- _DIRECTIONS_
Starting at the beginning of the material and ending at the line that contains "coord(343,329)", write those lines out again, substituting "screen assistant" for "GUI agent" and leaving everything else unchanged.
# START OF ITEMS
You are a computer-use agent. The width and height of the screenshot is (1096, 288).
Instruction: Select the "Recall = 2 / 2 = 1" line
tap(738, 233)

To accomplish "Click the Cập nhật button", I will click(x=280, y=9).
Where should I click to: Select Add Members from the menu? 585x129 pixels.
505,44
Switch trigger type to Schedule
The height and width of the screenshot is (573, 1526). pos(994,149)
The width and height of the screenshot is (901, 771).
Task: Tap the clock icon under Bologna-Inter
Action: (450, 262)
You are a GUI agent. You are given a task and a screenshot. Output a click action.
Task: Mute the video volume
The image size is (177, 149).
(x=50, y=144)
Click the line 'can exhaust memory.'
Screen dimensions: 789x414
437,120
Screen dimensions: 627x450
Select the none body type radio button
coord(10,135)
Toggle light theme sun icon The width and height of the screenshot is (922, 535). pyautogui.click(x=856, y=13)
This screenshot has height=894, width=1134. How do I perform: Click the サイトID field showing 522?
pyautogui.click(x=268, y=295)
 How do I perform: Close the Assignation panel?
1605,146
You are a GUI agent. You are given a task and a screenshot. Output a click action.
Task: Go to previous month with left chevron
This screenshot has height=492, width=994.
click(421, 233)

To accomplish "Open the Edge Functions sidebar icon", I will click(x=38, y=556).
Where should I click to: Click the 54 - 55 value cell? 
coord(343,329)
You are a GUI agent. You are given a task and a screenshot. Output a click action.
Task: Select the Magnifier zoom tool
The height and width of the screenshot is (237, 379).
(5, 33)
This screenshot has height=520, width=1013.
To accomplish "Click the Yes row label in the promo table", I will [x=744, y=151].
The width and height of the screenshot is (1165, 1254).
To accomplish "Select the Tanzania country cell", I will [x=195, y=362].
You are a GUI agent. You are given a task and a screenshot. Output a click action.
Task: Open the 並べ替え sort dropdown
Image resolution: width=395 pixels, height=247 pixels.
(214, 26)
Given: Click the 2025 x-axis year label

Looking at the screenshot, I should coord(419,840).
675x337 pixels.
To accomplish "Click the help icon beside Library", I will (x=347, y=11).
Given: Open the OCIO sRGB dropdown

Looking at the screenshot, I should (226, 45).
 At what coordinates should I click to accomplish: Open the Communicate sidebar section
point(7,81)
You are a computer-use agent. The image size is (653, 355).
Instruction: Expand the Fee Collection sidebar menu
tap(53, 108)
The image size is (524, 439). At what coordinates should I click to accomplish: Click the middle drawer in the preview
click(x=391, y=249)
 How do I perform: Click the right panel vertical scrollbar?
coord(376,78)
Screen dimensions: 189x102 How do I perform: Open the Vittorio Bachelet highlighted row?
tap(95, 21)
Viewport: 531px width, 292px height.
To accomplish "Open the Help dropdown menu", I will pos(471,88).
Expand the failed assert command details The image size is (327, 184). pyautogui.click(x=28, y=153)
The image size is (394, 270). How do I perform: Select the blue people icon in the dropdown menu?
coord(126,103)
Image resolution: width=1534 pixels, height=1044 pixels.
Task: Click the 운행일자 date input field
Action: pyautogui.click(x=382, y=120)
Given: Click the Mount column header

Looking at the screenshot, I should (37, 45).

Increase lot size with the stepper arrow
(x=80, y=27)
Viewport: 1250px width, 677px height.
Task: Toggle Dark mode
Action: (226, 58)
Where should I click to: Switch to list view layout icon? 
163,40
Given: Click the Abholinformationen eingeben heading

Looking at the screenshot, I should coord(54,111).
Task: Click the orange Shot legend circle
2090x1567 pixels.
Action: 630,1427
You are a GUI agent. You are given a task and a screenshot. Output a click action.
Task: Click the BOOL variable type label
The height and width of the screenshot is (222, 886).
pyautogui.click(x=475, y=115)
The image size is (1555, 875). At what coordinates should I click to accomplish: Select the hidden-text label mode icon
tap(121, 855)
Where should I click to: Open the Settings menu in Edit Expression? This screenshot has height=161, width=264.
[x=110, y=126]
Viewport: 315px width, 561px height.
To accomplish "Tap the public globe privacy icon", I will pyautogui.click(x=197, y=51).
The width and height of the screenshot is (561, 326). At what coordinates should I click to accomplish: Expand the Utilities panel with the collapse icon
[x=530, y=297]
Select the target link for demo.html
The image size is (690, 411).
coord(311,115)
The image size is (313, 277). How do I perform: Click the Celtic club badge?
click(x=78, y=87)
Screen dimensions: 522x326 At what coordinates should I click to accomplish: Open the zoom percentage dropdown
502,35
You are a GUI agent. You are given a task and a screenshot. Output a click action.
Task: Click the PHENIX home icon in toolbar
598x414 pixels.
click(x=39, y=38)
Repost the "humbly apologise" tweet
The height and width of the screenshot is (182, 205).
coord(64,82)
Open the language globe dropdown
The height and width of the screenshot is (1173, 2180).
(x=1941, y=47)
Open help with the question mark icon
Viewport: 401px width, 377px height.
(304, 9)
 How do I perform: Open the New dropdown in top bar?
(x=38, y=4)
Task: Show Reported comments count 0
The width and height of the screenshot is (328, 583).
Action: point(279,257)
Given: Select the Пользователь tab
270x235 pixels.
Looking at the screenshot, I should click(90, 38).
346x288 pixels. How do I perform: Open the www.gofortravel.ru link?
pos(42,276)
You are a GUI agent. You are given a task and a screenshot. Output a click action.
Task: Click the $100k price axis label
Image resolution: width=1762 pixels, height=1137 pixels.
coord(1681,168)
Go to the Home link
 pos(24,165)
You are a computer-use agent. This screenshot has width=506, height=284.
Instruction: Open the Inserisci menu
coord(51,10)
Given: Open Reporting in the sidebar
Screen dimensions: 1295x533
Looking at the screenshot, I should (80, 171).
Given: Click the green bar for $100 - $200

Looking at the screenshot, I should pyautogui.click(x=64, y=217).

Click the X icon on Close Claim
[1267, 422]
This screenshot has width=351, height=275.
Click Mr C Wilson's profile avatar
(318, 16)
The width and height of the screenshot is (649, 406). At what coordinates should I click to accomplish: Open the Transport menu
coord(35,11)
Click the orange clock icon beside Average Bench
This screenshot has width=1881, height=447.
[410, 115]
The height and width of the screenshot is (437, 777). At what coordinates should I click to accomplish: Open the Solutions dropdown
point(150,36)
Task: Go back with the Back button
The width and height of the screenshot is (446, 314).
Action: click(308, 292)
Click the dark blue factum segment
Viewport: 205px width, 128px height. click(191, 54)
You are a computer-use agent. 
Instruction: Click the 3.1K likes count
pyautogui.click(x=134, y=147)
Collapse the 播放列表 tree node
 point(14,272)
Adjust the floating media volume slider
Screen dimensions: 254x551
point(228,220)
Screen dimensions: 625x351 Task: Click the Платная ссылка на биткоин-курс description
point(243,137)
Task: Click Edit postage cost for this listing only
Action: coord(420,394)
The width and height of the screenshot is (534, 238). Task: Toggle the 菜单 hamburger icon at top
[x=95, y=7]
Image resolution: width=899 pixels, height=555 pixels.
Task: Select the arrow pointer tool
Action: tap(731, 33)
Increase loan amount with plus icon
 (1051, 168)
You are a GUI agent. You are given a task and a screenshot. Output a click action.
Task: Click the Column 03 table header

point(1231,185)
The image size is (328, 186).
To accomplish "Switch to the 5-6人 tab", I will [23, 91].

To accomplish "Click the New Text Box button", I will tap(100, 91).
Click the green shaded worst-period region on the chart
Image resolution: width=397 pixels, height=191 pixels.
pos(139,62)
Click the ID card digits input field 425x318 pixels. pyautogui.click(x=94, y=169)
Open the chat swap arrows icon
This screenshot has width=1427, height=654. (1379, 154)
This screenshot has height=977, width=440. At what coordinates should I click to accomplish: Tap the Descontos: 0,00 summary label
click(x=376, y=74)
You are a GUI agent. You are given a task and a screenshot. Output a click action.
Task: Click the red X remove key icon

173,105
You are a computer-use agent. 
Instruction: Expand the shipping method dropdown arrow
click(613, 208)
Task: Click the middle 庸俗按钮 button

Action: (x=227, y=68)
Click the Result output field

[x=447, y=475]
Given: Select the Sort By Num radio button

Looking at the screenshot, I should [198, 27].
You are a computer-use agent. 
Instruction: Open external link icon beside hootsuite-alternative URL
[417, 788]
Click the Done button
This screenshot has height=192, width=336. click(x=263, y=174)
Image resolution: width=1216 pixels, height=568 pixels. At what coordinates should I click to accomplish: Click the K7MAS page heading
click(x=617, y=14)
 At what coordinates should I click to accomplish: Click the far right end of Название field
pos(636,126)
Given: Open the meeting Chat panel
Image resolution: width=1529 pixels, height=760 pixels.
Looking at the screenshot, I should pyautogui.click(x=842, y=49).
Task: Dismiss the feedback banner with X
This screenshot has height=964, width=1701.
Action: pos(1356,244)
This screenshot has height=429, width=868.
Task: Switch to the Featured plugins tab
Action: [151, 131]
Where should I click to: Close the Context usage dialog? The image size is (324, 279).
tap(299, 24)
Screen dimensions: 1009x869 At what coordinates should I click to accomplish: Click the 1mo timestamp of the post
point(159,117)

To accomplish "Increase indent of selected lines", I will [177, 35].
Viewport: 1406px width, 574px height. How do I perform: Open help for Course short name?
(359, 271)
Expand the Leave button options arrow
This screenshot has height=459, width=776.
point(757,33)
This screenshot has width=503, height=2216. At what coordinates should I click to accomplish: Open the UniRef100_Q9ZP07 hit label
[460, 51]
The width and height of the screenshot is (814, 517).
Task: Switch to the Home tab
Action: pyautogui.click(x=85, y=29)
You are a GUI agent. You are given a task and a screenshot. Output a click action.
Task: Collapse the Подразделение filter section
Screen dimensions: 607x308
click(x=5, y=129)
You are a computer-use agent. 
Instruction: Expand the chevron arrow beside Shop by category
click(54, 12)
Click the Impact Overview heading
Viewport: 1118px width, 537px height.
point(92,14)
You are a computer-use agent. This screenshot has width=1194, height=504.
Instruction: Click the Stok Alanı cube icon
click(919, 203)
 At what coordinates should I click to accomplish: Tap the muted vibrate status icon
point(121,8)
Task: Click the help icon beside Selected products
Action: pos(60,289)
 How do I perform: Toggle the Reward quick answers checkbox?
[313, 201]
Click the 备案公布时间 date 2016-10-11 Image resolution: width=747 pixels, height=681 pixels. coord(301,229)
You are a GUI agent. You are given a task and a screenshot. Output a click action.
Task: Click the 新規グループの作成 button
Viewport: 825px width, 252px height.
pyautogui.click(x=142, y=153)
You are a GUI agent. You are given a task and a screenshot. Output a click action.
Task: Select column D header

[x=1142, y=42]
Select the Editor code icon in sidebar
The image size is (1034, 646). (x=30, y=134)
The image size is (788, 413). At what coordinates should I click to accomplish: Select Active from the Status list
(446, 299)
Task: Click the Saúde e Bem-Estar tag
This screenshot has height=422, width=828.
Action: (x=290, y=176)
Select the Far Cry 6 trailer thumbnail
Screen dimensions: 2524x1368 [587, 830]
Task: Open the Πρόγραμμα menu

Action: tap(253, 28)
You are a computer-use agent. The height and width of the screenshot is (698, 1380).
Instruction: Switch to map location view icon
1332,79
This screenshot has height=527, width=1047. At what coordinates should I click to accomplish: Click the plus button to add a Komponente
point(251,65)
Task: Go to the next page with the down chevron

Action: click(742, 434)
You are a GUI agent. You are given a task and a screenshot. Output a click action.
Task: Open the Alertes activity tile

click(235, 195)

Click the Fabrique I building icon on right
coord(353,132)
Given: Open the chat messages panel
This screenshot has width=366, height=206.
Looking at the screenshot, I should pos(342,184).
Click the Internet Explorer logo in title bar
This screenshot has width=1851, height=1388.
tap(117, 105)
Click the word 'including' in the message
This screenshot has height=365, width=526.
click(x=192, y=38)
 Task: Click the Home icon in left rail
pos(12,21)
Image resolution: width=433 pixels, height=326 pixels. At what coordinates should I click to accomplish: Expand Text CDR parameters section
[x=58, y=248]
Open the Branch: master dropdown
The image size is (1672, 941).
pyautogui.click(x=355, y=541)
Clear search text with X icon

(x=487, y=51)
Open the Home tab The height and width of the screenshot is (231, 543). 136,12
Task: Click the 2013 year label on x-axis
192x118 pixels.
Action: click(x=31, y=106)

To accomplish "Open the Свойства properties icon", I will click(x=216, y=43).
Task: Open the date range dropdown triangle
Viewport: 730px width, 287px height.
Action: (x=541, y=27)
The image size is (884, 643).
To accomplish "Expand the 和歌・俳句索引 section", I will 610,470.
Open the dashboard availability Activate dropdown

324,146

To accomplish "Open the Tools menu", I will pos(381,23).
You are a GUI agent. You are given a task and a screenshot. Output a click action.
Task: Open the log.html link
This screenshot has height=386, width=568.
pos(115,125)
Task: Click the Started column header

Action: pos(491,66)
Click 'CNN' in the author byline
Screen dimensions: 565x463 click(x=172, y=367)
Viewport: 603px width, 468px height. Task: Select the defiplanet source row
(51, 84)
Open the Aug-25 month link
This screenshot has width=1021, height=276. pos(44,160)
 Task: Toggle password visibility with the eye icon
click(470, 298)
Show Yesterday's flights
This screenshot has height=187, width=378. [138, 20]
# END OF ITEMS
- _FINAL RESULT_
You are a computer-use agent. The width and height of the screenshot is (1096, 288).
Instruction: Select the "Recall = 2 / 2 = 1" line
tap(738, 233)

To accomplish "Click the Cập nhật button", I will click(x=280, y=9).
Where should I click to: Select Add Members from the menu? 585x129 pixels.
505,44
Switch trigger type to Schedule
The height and width of the screenshot is (573, 1526). pos(994,149)
The width and height of the screenshot is (901, 771).
Task: Tap the clock icon under Bologna-Inter
Action: (450, 262)
You are a screen assistant. You are given a task and a screenshot. Output a click action.
Task: Mute the video volume
The image size is (177, 149).
(x=50, y=144)
Click the line 'can exhaust memory.'
Screen dimensions: 789x414
437,120
Screen dimensions: 627x450
Select the none body type radio button
coord(10,135)
Toggle light theme sun icon The width and height of the screenshot is (922, 535). pyautogui.click(x=856, y=13)
This screenshot has height=894, width=1134. How do I perform: Click the サイトID field showing 522?
pyautogui.click(x=268, y=295)
 How do I perform: Close the Assignation panel?
1605,146
You are a screen assistant. You are given a task and a screenshot. Output a click action.
Task: Go to previous month with left chevron
This screenshot has height=492, width=994.
click(421, 233)

To accomplish "Open the Edge Functions sidebar icon", I will click(x=38, y=556).
Where should I click to: Click the 54 - 55 value cell? 
coord(343,329)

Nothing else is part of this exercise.